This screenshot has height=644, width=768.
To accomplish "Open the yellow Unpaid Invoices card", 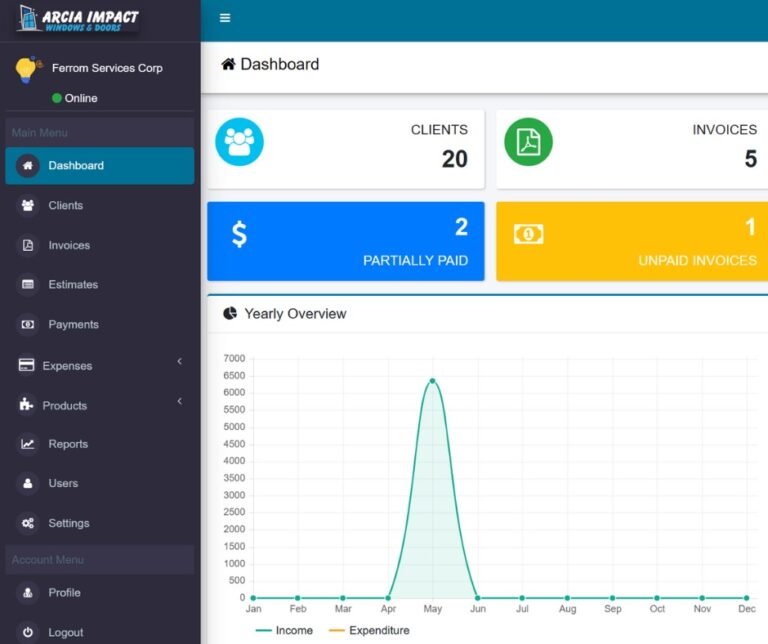I will [631, 241].
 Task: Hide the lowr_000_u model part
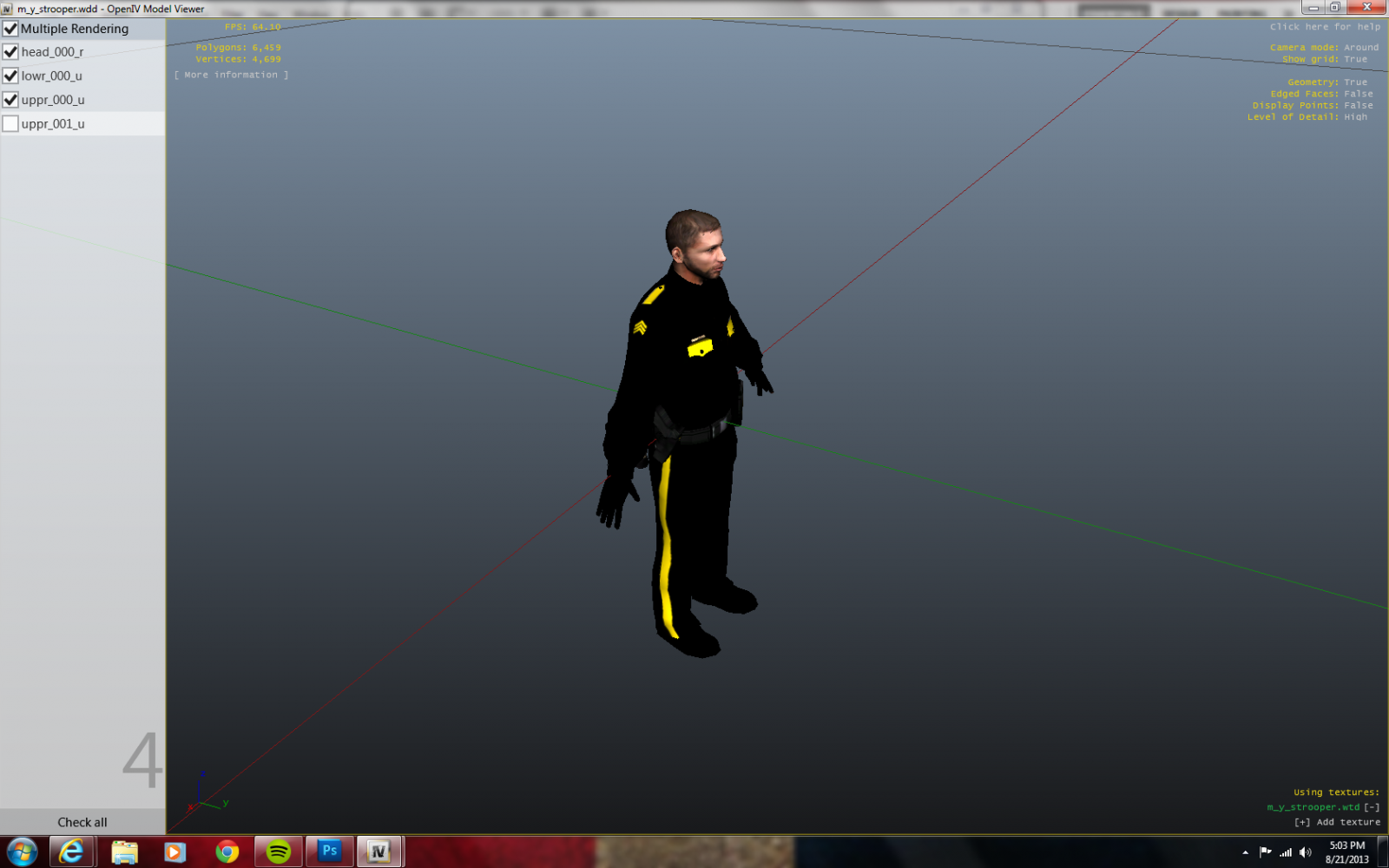[11, 76]
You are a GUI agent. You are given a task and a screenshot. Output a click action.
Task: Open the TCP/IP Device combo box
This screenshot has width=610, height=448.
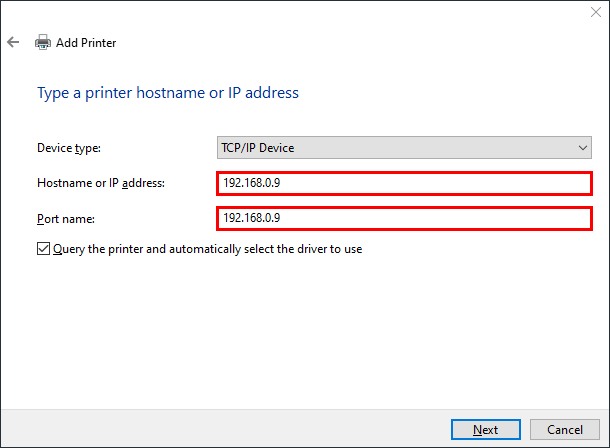point(404,147)
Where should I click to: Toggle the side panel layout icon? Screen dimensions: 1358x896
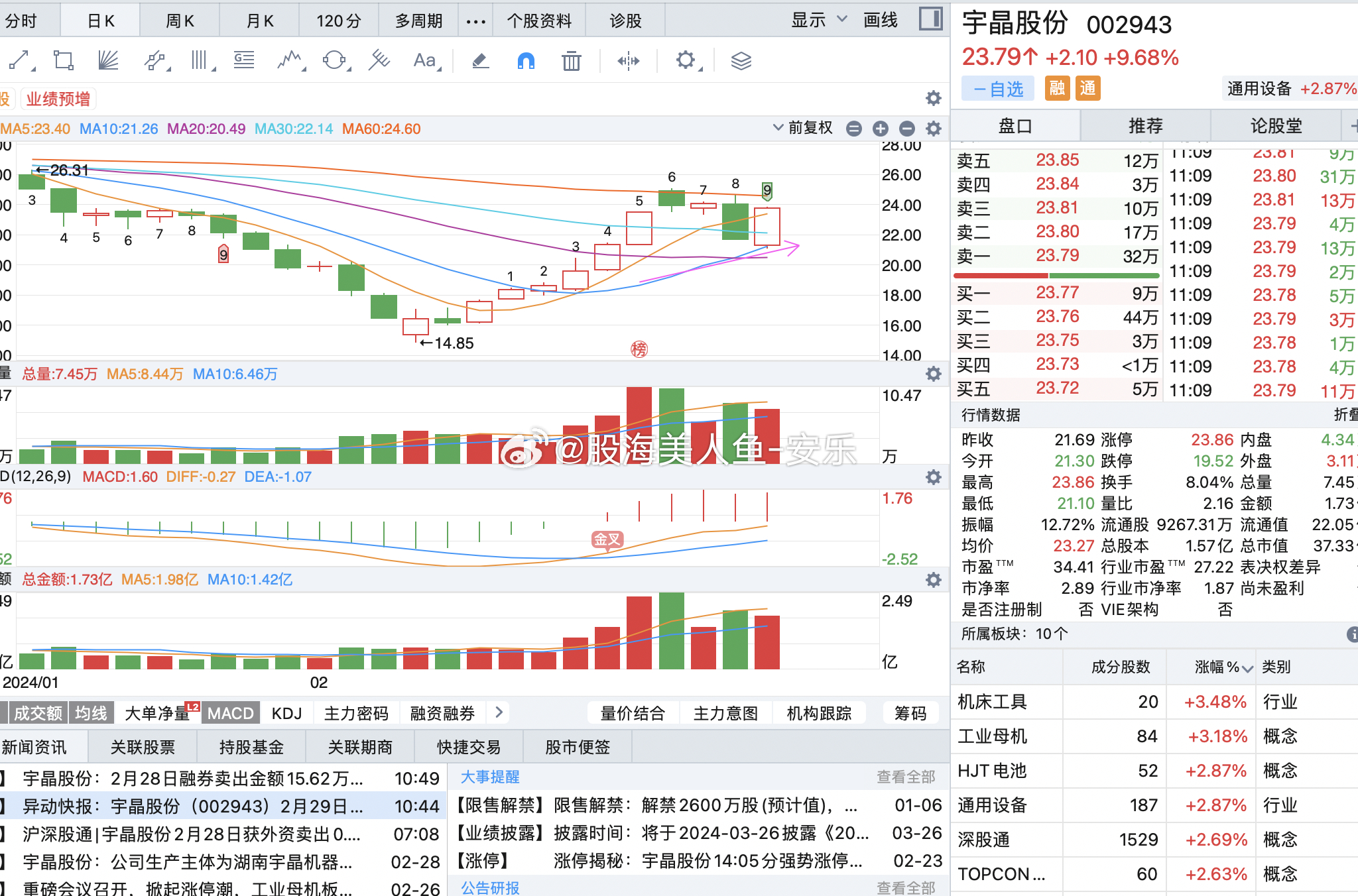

WHAT THIS TASK INVOLVES: Rewrite the listing from the line containing "Task: Hide the lowr_000_u model part" through the end, both ends included, changing "screenshot" to "screen capture" and keeping everything else the same. Leave the pictures out of your answer.

ANSWER IN FULL:
 Task: Hide the lowr_000_u model part
[11, 76]
You are a GUI agent. You are given a task and a screen capture. Output a click action.
Task: Open the TCP/IP Device combo box
This screen capture has width=610, height=448.
point(404,147)
Where should I click to: Toggle the side panel layout icon? Screen dimensions: 1358x896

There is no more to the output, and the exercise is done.